___ EXTRACT TO READ

Unlock Premium Data: Up to 50% Off InvestingProCLAIM SALE

S.Korea's Naver buys U.S. Poshmark in $1.2 billion deal, invites skepticsm

Published 10/03/2022, 06:57 PM
Updated 10/04/2022, 01:05 AM
© Reuters. FILE PHOTO: A screen displays the company logo for Poshmark Inc. during the company's IPO at the Nasdaq Market Site in Times Square in New York City, U.S., January 14, 2021.  REUTERS/Brendan McDermid

By Joyce Lee

SEOUL (Reuters) -South Korean e-commerce company Naver Corp announced a $1.2 billion purchase of U.S. fashion resale platform Poshmark Inc but investors questioned the timing of its biggest acquisition amid a slowing economy and sent its shares tumbling.

Naver, which is also South Korea's top search engine, will pay $17.90 cash for each Poshmark share and acquire all of its outstanding stock in a foray into the U.S. e-commerce market.

Poshmark is the largest fashion consumer-to-consumer platform in North America, with 80 million registered users led by Millennial and Gen Z active users, Naver executives said in a conference call on Tuesday.

The deal will combine Poshmark's shopping platform with Naver's technology, likely starting with live-streaming, a key driver of e-commerce in South Korea, followed by technologies such as image recognition and artificial intelligence, the two companies said in a statement.

______

### JOB 1
According to the article on Naver's Poshmark purchase, how much cash will Naver pay for each Poshmark share?

___ TASK INPUT

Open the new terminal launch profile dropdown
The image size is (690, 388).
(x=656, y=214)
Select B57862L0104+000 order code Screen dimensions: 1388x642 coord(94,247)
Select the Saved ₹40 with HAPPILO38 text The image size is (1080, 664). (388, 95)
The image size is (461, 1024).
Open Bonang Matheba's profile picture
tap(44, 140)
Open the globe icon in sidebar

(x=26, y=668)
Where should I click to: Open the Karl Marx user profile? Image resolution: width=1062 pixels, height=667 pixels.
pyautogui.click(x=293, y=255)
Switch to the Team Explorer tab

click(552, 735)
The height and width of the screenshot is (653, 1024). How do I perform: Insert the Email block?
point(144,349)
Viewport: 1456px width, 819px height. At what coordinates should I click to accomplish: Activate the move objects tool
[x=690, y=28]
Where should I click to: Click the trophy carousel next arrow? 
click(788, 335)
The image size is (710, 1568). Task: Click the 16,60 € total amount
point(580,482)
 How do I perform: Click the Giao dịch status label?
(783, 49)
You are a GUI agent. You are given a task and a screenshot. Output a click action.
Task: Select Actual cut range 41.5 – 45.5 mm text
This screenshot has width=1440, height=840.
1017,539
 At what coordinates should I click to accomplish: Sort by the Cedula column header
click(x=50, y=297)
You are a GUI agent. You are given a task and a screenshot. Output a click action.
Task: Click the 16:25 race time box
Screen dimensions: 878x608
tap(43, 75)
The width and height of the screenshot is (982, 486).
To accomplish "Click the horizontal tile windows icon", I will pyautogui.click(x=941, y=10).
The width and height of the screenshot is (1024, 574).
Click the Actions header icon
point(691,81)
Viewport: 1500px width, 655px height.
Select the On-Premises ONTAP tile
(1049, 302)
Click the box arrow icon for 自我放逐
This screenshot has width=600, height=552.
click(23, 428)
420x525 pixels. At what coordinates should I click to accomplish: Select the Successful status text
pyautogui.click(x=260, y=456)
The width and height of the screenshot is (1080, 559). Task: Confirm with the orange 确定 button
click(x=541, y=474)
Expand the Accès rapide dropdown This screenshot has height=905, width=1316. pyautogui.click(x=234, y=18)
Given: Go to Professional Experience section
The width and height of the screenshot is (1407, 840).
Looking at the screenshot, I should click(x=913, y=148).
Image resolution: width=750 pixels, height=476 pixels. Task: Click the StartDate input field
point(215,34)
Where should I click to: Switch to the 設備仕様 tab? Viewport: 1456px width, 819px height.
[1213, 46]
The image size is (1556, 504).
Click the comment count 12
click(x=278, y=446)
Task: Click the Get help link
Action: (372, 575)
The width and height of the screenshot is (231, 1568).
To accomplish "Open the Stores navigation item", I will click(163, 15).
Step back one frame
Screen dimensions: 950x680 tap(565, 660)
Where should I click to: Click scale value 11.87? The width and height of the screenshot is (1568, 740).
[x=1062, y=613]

______

### JOB 2
Reproduce the part of the listing that opens with the line containing "Open the globe icon in sidebar" and closes with the line containing "point(580,482)", including both of those lines.

### WORKED SOLUTION 1
$17.90

### WORKED SOLUTION 2
Open the globe icon in sidebar

(x=26, y=668)
Where should I click to: Open the Karl Marx user profile? Image resolution: width=1062 pixels, height=667 pixels.
pyautogui.click(x=293, y=255)
Switch to the Team Explorer tab

click(552, 735)
The height and width of the screenshot is (653, 1024). How do I perform: Insert the Email block?
point(144,349)
Viewport: 1456px width, 819px height. At what coordinates should I click to accomplish: Activate the move objects tool
[x=690, y=28]
Where should I click to: Click the trophy carousel next arrow? 
click(788, 335)
The image size is (710, 1568). Task: Click the 16,60 € total amount
point(580,482)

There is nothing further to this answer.